Au fur et à mesure de cette restauration, l’oeuvre que Courbet désirait mystérieuse, a livré aux historiens d’art des indices pour améliorer sa compréhension. On pouvait désormais mieux voir la pipe de Baudelaire, le corbeau juste à côté de son livre mais aussi le tableau accroché au mur de l’atelier dont parle Courbet dans sa correspondance : Les Paysans de Flagey revenant de la Foire, qu’il avait commencé à peindre en 1850. Pour les 30 ans d’orsay, le musée d’ Ornans a prêté ce tableau. Vous pouvez les voir côte à côte en ce moment ! Voir à ce sujet les explications dans notre reportage tourné au musée d’Orsay début décembre et présenté au début de cet article.

Le coût total de cette « remise en vie » de L’Atelier du peintre est de 600 000 euros. La moitié de cette somme a été financée par le mécénat dont plus de 155 000 euros collectés grâce au financement participatif avec Ulule. C’est la seconde fois que ce tableau est sauvegardé grâce à la passion de particuliers pour l’oeuvre de Courbet.

En 1920, le Louvre négocie avec pour acheter le tableau à la galerie Barbazanges mais, malgré une large participation des Amis du Louvre, le musée ne parvient pas à rassembler la somme demandée soit 900 000 Francs de l’époque. D’où l’idée de lancer une souscription publique.

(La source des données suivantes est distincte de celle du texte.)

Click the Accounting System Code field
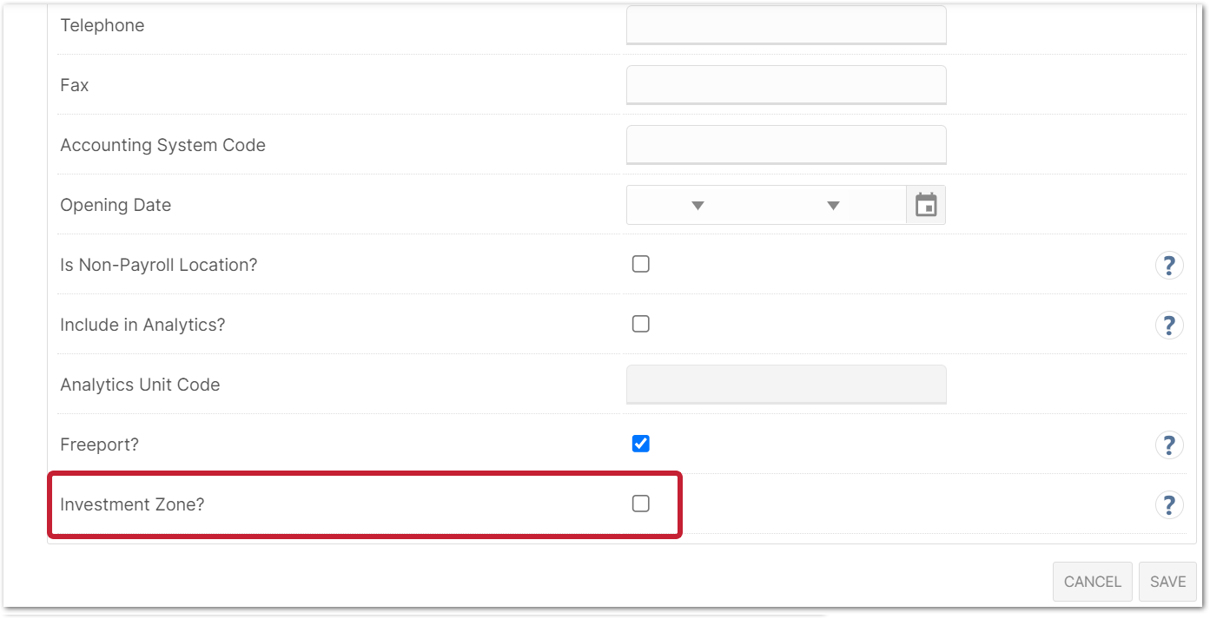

En deux mois, 471 donateurs versent au total 357 829 francs et L’Atelier du peintre entre au Louvre le 13 février 1920.  Parmi les souscripteurs, il y a de nombreux artistes comme Bonnard, Matisse, Derain, Dufy, Waroquier mais aussi Gustave Effel, Gabriel Fauré, Arthur Rubinstein, André Gide, Roger Martin-du-Gard, Pierre Drieu-la-Rochelle. Les dons les plus importants viennent de collectionneurs privés, de marchands et même la galerie Barbazanges ! Toutes ces informations sont mentionnées dans une archive précieuse qui vient de rejoindre le musée d’Orsay. ll s’agit du manuscrit original de la souscription organisée par un groupe d’amateurs pour offrir au musée du Louvre ce tableau si important pour l’histoire de l’art. 

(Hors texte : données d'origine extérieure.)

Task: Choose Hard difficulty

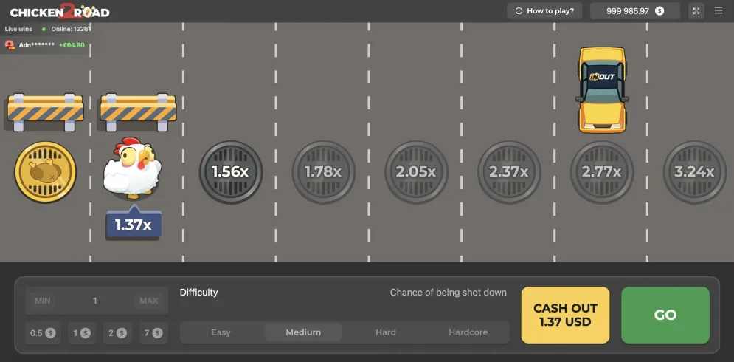Action: [386, 332]
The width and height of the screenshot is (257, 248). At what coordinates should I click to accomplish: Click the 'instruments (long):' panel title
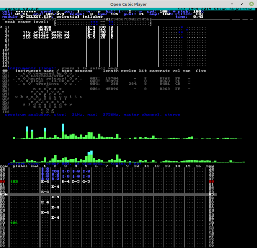pos(32,68)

Une telle aventure ne peut donner lieu qu’à un livre. Prochainement, une publication réunira les recherches scientifiques menées sur l’histoire du tableau, sa matérialité et sa technique. Et cet été, le musée Courbet d’Ornans prévoit de présenter l’histoire de cette restauration dans une exposition qui s’appellera «Histoires d’ateliers ». 

Nouvel objectif du musée d’Orsay, la restauration d’un autre chef d’oeuvre de Gustave Courbet, conservé au musée d’Orsay : Un Enterrement à Ornans.